After the transformations, I am ready to do some exploratory analysis to determine the most frequent unigrams, bigrams, and trigrams (sets of 1, 2, and 3 words that occur together).

Let’s first look and the list of characters in the corpus and a small sample of text from one of the documents to get a feel for how it looks.

rm(corp) # Reload the corpus from the new file to ensure changes are set
corp <- VCorpus(DirSource("data/corp/small"))
print(myChars(corp), quote = F); print(strwrap(corp[[2]]$content[c(4,6)]), quote=F)

##  [1] '   < > a b c d e E f g h i j k l m n o O p q r s S t u U v w x y z

## [1] the storm prediction center has placed chicago in a severe weather
## [2] risk area wednesday and wednesday night and again thursday and    
## [3] thursday night <EOS> this indicates thunderstorms may at times    
## [4] grow severe <EOS>                                                 
## [5] vascular technologist lauren sherrill presses a hand held         
## [6] ultrasound device which looks like a sturdy silver pen on the top 
## [7] of his foot near his big toe <EOS> the ultrasound called a doppler
## [8] produces a static sound <EOS> then theres the thumping of         
## [9] granthams pulse <EOS>

As you can see, the text has far fewer characters than the original document and only apostrophes for punctuation. This will make it so that all instances of the same word are matched regardless of accent marks and capitalization.

Frequency of Terms

At this point, I realized the limitations of my computer’s ability to create document-term matrices using the tm package’s DocumentTermMatrix() function.

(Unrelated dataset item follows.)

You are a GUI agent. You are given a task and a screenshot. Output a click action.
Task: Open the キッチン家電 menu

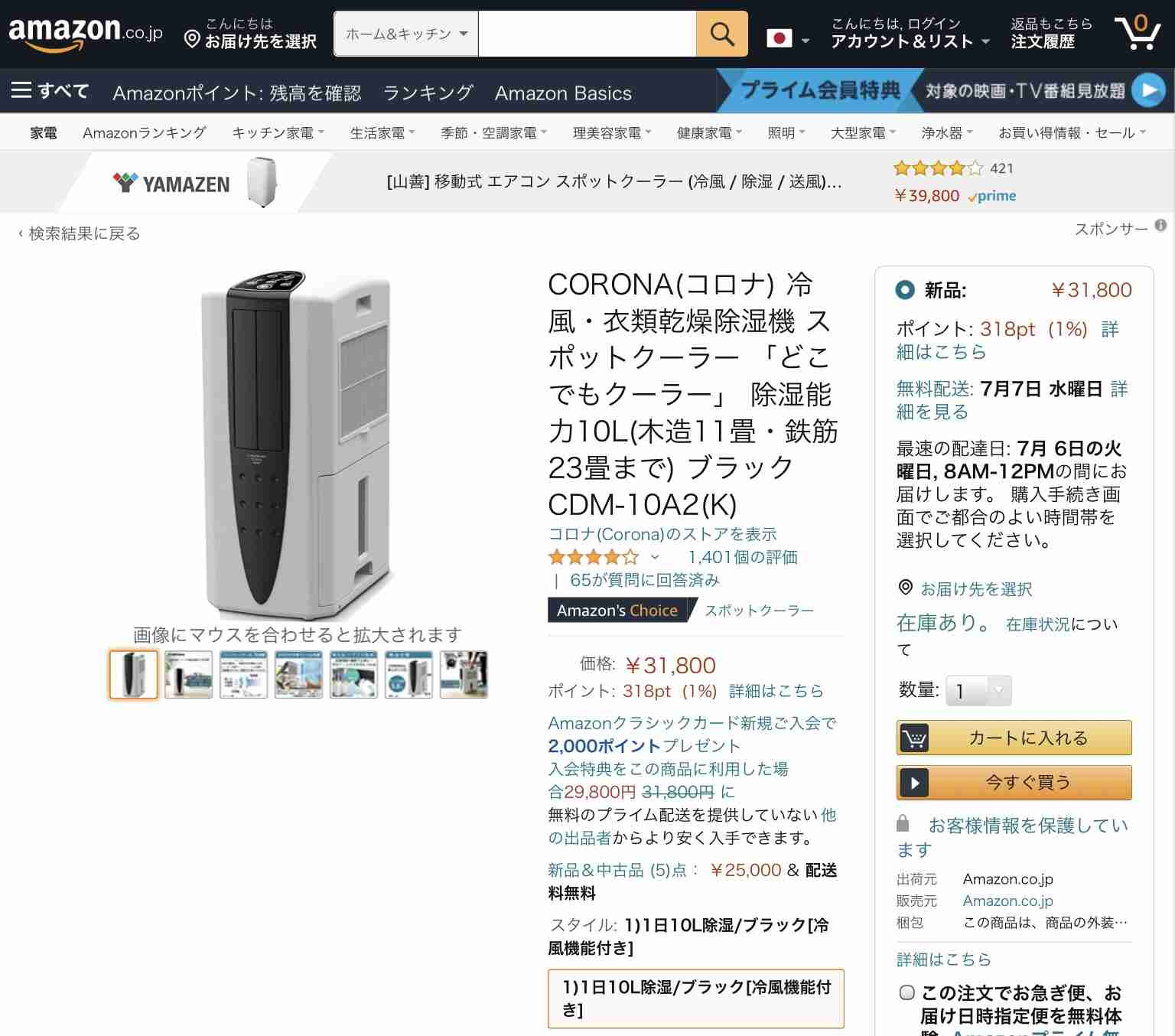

Luckily I found the quanteda package, which performs many of the same functions as tm, but much faster, as much of its backend code is done in C++. (More on this in the Next Steps section below)

corp <- quanteda::corpus(corp)
freq_df <- function(x){
    # This helper function takes a token output and outputs a sorted N-gram frequency table
    fr <- sort(colSums(as.matrix(x)),decreasing = TRUE)
    df <- data.frame(n_gram = names(fr), freq=fr, row.names = NULL)
    return(df)
}

# Create N-grams and dataframes
uni <- dfm(tokens(corp, removeSymbols=TRUE), tolower=FALSE)
uni_freq <- freq_df(uni)
rm(uni)
uni_freq <- uni_freq[-1,]

biToks <- tokens_ngrams(tokens(corp, removeSymbols=TRUE), n=2L)
bi <- dfm(biToks, tolower=FALSE); rm(biToks)
bi_freq <- freq_df(bi)
rm(bi)
bi_freq <- bi_freq[-grep("EOS", bi_freq$n_gram),]

triToks <- tokens_ngrams(tokens(corp, removeSymbols=TRUE), n=3L)
tri <- dfm(triToks, tolower=FALSE); rm(triToks)
tri_freq <- freq_df(tri)
rm(tri)
tri_freq <- tri_freq[-grep("EOS", tri_freq$n_gram),]

Visualization

Let’s take a quick look at some plots of the most frequent unigrams, bigrams, and trigrams. I removed all instances of phrases that included the tag, since it was by far the most common and I am only interested in intra-sentence phrases at this point.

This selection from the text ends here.